■ **Page excerpt**:
· · · · · · ·
Bipin, 37, is survived by his wife, nine-year-old daughter Laxmipriya and six-year-old son Mrutunjay.

The claims of Madhusudan, who along with Bipin had been lodged in a government quarantine centre at Jalda under Khaira block in Balasore district, were supported by the local sarpanch who had been involved in the effort to save Bipin.

Bipin and Madhusudan had arrived at Bhadrak railway station from Mumbai on a Shramik Special train on May 29. After the administration failed to arrange a bus for the migrants to travel to their village, the brothers decided to hire an autorickshaw to reach the quarantine centre in Jalda.

Madhusudan told The Telegraph on Thursday: “We both worked in a hotel in Mumbai. When the situation worsened there because of the coronavirus, we decided to leave the place. We waited for weeks for a special train. My younger brother was happy to return to Odisha. The day before we were to be released from the quarantine centre, he was excited about meeting his two children.”

Madhusudan, 41, recounted the horror that unfolded on Wednesday night.

“After we had taken our dinner, he went to sleep around 11.30pm. After some time, he complained of uneasiness. We immediately got in touch with the (Odisha government’s medical helpline) 104 and they prescribed medicines over the phone and suggested that the patient be taken to hospital. But where would we get the medicines so late at night?

“Although we repeatedly dialled the 108 ambulance helpline and pleaded with them for help, they refused saying they were not supposed to carry people from quarantine centres to hospital. As Bipin’s condition deteriorated, we contacted our sarpanch.”

Madhusudan said they tried to arrange a private vehicle but could not because of the odd hour. “Finally, we arranged two motorcycles and took him to the community health centre at Soro 10km from our village. Two hours had passed by then. The on-duty doctor refused to treat him fearing that he might have contracted the coronavirus. Without even seeing the condition of the patient, he prescribed an injection,” Madhusudan alleged.
· · · · · · ·
■ **Problem 1**:
Reproduce word for word the stretch of the migrant worker's death account from "Madhusudan told The" through "late at night?".
■ **Problem 2**:
Resume the account of Bipin's death from the point where the passage stops.
· · · · · · ·
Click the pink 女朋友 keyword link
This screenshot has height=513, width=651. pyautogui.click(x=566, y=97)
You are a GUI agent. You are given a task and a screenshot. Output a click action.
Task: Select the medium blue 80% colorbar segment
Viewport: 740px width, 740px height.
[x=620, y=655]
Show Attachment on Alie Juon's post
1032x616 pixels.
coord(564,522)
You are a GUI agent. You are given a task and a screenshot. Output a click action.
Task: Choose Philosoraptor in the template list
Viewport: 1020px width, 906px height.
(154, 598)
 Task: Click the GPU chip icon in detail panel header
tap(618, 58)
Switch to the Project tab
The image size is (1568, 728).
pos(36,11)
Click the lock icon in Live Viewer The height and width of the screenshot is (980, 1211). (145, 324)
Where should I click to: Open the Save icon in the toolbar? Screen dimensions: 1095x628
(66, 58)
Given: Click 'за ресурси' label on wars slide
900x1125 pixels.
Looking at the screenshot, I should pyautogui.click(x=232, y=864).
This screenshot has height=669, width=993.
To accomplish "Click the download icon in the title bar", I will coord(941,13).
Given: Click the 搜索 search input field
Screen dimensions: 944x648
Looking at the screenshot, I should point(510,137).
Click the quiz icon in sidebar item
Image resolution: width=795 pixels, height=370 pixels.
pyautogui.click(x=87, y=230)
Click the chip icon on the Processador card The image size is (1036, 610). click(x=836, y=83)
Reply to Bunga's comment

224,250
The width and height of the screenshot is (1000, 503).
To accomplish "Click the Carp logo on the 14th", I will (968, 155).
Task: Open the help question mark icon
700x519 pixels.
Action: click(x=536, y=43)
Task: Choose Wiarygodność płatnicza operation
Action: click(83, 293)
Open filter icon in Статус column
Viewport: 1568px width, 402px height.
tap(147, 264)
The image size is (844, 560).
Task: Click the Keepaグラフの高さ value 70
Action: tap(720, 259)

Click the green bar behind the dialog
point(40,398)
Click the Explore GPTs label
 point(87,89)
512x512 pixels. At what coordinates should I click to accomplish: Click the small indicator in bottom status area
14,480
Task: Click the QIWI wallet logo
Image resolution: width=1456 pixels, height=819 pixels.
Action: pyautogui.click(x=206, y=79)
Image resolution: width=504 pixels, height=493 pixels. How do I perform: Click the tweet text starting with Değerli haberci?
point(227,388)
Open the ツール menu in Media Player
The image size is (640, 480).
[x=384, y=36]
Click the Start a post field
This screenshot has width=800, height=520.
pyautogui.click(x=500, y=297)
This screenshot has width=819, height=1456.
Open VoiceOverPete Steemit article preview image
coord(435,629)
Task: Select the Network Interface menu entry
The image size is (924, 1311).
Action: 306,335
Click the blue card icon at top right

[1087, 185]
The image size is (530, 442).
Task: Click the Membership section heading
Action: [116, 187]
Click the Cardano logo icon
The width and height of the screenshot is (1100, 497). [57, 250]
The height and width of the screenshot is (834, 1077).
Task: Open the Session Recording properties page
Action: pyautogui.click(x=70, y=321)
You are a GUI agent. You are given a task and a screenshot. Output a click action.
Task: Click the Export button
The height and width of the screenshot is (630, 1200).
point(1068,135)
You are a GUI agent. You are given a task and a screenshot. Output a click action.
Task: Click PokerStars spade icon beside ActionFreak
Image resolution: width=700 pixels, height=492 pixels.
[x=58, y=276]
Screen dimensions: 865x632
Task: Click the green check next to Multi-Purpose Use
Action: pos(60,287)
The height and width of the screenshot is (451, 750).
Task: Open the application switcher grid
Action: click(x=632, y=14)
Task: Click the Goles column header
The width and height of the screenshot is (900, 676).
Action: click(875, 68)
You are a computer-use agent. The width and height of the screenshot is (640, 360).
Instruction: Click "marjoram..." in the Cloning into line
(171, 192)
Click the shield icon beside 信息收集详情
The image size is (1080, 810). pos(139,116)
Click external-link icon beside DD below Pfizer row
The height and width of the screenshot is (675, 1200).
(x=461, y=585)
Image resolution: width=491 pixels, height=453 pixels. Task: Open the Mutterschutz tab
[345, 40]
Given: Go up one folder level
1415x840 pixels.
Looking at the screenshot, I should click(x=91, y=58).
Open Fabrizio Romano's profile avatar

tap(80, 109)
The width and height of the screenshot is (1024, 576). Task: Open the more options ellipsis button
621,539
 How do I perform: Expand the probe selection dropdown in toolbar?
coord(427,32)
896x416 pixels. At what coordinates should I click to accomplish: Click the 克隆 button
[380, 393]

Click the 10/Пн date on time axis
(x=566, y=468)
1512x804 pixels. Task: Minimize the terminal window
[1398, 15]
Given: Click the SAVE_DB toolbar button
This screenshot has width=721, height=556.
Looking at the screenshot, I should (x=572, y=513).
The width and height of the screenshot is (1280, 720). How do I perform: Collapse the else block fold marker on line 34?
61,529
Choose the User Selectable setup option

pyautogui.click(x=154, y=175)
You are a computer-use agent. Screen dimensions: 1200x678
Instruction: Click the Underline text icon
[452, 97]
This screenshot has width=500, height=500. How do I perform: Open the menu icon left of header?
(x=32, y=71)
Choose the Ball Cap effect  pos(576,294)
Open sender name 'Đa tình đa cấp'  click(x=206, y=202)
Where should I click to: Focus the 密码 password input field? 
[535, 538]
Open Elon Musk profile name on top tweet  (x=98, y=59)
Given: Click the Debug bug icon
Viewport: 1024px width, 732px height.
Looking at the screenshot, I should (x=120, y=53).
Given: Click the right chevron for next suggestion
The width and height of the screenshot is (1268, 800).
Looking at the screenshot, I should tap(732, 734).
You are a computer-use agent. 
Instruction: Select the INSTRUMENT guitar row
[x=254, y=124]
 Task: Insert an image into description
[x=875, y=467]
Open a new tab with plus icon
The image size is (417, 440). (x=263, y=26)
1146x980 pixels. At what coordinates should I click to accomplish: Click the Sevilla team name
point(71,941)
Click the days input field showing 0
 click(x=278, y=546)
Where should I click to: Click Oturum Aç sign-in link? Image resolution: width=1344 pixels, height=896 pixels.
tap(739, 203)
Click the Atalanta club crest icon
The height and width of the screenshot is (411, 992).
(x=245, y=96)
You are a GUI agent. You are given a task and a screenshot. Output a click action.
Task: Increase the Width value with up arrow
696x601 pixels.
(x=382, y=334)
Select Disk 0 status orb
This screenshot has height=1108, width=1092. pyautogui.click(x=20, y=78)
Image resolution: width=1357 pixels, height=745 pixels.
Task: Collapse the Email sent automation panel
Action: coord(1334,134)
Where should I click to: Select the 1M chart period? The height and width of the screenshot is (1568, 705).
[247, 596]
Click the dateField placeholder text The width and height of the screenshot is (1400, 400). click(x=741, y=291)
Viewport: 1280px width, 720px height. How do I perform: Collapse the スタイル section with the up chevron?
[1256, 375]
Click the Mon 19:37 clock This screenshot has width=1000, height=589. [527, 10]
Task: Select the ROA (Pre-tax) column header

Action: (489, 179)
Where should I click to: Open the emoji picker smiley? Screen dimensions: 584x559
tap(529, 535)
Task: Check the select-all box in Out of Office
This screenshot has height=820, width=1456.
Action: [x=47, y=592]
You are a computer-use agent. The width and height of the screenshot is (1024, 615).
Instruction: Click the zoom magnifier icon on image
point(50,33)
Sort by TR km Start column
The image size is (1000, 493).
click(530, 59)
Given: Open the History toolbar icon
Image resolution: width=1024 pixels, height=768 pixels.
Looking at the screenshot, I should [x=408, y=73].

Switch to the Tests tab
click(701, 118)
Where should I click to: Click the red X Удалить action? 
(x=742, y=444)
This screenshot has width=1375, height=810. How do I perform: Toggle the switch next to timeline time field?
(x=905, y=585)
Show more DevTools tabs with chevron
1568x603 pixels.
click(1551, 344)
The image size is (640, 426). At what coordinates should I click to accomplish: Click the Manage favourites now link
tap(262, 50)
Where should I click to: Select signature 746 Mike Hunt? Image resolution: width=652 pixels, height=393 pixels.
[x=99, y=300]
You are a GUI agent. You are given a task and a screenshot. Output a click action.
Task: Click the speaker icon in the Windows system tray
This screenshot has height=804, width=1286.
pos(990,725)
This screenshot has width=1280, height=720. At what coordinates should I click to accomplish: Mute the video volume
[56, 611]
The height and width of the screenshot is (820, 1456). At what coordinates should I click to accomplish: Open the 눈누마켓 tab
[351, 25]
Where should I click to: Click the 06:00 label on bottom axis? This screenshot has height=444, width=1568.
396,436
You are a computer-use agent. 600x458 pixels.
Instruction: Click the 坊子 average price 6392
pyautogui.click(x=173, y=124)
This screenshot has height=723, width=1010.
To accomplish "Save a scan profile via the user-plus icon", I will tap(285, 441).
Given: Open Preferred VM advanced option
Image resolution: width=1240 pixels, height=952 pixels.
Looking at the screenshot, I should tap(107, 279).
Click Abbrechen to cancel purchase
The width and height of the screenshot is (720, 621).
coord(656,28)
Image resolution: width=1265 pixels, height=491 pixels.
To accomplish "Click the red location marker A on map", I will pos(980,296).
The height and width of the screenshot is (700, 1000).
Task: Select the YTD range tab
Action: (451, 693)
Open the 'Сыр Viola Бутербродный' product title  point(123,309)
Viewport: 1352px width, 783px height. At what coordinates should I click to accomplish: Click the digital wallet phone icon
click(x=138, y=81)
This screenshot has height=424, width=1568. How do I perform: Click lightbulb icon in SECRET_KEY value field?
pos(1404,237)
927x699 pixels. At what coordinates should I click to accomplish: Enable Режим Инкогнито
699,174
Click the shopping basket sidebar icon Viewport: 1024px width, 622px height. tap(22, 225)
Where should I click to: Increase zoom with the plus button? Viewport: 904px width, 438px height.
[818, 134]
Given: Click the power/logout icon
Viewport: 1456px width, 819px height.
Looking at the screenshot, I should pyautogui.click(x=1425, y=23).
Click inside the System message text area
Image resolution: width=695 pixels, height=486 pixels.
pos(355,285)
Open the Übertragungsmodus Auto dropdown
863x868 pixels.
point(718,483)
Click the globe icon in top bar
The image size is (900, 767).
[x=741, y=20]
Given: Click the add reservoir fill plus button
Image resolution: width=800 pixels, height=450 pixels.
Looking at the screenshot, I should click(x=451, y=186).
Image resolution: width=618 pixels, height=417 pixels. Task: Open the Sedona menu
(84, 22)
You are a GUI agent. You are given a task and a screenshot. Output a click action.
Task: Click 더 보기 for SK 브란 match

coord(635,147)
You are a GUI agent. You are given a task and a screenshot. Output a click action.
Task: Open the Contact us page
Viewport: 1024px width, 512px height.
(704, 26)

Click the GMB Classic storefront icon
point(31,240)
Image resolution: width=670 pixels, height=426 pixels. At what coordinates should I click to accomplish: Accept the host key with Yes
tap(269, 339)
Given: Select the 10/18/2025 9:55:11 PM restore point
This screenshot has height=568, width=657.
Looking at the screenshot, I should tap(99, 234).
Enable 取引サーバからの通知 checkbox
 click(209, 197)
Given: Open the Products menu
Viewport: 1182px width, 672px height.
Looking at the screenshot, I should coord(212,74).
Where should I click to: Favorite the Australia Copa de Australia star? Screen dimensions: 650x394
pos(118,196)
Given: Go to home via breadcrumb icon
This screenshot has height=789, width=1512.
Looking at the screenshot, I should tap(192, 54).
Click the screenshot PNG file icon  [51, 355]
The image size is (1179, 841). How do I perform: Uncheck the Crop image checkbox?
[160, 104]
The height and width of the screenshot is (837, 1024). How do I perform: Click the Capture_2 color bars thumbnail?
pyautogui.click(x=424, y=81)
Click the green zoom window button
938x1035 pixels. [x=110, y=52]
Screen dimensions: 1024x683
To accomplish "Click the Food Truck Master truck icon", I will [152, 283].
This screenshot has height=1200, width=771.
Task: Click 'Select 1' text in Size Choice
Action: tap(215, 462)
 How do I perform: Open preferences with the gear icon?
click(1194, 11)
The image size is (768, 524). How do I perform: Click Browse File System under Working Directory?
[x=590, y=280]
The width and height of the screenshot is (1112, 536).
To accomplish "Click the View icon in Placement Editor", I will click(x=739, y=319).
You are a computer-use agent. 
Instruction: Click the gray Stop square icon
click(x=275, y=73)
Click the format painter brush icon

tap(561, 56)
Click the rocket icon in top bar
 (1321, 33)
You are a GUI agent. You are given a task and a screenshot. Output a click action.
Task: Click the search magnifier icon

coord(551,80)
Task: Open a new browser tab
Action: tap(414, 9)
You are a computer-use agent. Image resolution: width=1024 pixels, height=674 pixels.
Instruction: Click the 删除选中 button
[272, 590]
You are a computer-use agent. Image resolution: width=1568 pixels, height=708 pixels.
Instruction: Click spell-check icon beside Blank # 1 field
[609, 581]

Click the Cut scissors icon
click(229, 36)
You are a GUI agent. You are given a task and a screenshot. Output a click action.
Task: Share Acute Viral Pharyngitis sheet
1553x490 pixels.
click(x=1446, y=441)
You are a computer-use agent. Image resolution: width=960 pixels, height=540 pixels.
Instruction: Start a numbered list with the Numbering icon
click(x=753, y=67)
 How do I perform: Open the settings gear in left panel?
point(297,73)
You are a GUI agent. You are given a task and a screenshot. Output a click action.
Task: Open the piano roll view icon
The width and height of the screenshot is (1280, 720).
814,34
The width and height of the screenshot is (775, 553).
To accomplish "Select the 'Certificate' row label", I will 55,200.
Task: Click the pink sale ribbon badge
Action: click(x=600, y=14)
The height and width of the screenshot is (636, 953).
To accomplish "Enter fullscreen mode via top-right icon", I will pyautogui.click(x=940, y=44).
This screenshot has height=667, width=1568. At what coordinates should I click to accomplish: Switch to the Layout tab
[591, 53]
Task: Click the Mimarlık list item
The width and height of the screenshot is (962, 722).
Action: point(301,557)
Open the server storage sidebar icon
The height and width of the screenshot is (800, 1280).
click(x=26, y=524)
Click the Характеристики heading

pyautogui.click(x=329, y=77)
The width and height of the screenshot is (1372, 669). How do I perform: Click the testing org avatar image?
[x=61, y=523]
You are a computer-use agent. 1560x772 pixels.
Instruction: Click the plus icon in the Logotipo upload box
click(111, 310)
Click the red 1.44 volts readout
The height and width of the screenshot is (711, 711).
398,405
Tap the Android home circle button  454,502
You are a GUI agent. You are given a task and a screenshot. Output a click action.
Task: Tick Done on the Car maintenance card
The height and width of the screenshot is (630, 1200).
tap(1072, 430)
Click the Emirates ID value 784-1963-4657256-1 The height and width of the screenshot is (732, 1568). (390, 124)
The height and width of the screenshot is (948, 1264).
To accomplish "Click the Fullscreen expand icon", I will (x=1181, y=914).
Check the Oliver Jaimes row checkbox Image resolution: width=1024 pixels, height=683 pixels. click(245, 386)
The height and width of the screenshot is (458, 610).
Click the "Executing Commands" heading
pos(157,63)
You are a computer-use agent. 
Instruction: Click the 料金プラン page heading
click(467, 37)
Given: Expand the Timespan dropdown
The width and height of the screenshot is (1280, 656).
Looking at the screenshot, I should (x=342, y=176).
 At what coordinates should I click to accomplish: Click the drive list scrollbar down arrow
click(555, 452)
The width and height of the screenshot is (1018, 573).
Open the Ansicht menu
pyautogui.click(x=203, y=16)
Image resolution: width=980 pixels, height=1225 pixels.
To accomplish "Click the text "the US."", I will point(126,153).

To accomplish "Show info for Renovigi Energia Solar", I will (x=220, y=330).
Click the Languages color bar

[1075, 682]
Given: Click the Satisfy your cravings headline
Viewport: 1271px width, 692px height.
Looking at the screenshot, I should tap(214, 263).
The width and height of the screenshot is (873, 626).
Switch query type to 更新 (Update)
· · · · · · ·
■ **Reply 1**:
Madhusudan told The Telegraph on Thursday: “We both worked in a hotel in Mumbai. When the situation worsened there because of the coronavirus, we decided to leave the place. We waited for weeks for a special train. My younger brother was happy to return to Odisha. The day before we were to be released from the quarantine centre, he was excited about meeting his two children.”

Madhusudan, 41, recounted the horror that unfolded on Wednesday night.

“After we had taken our dinner, he went to sleep around 11.30pm. After some time, he complained of uneasiness. We immediately got in touch with the (Odisha government’s medical helpline) 104 and they prescribed medicines over the phone and suggested that the patient be taken to hospital. But where would we get the medicines so late at night?

■ **Reply 2**:
“As soon as the injection was administered by a nurse, blood oozed out of the vein. We rushed to the doctor but before he arrived, my brother had passed away. After his death, the doctor took the previous prescription and wrote new medicines on it. He did not know that we had already made a photocopy of the original prescription,” Madhusudan said.

Community heath centre superintendent Satya Narayan Nayak told local reporters that Bipin had complained of acute chest pain. “After preliminary treatment, he succumbed within 10 minutes. It seems he died of a heart attack,” Nayak said.

Village sarpanch Sisir Kumar Panda told this newspaper that Bipin had spoken to him over phone on Wednesday evening and asked when would he be released from the quarantine centre.

“I had assured the brothers that they would be released on Friday. But at night, I was informed that Bipin had fallen ill. I, too, called up the ambulance helpline but those who received the calls refused to send a vehicle saying ambulances are not allowed to take people from quarantine centres. Although we have nearly three ambulances within a 10km radius, not one came. We have a recording of the conversation with the helpline people,” Panda said.

Panda — sarpanches in Odisha have been given powers of collectors in their respective areas by the state government to deal with the pandemic — and other administrative officials said there was no such rule that ambulances would not attend to quarantine centres. Sources, however, said ambulance drivers were apprehensive after one of them in Kalahandi district was ostracised in his village for ferrying a patient who later tested positive for the coronavirus.

Bipin had not been tested for the coronavirus after he returned to Odisha as he had not shown any symptoms. After his death, a swab sample was collected for a Covid test and the report is awaited.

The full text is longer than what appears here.